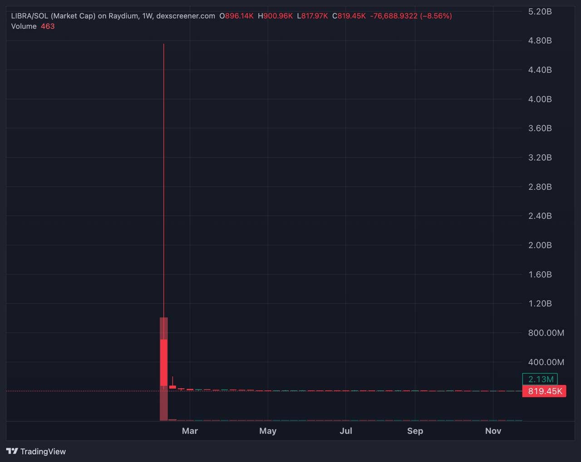Open the TradingView text link
Viewport: 581px width, 462px height.
(x=43, y=452)
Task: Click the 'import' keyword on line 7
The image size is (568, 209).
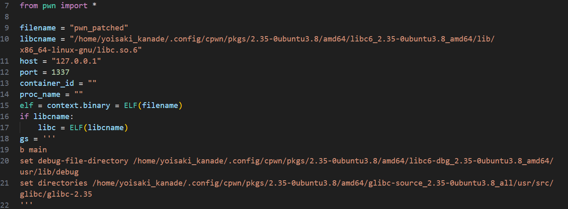Action: tap(74, 6)
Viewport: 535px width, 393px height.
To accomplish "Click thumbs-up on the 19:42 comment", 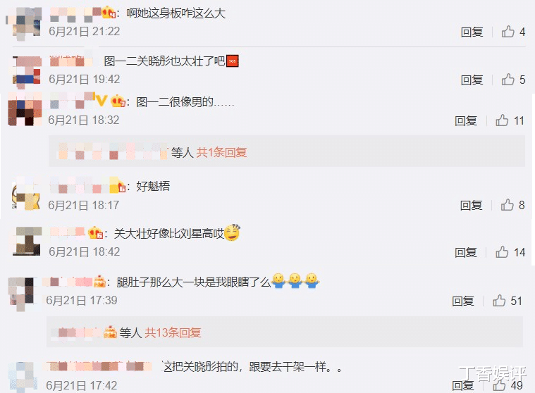I will pyautogui.click(x=508, y=80).
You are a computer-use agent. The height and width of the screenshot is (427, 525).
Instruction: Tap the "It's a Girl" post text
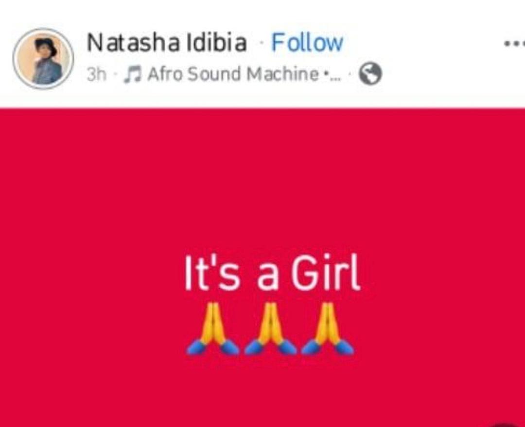273,273
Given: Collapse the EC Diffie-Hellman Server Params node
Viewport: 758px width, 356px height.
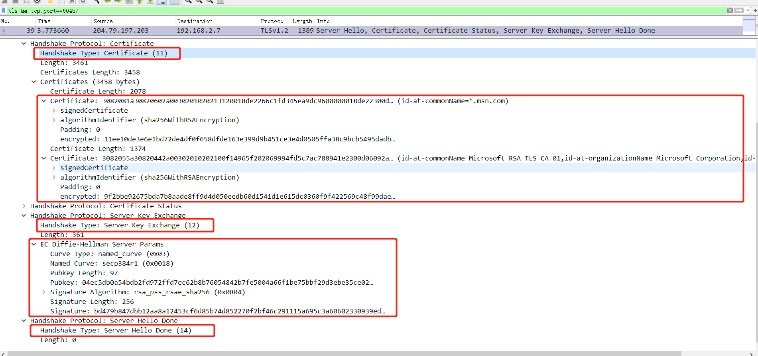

ABOUT THIS EXERCISE ▸ All lines from the one containing "Given: Collapse the" through the final line of the entries above are to be copied exactly; the pictures are not.

TASK SOLUTION ▸
Given: Collapse the EC Diffie-Hellman Server Params node
Viewport: 758px width, 356px height.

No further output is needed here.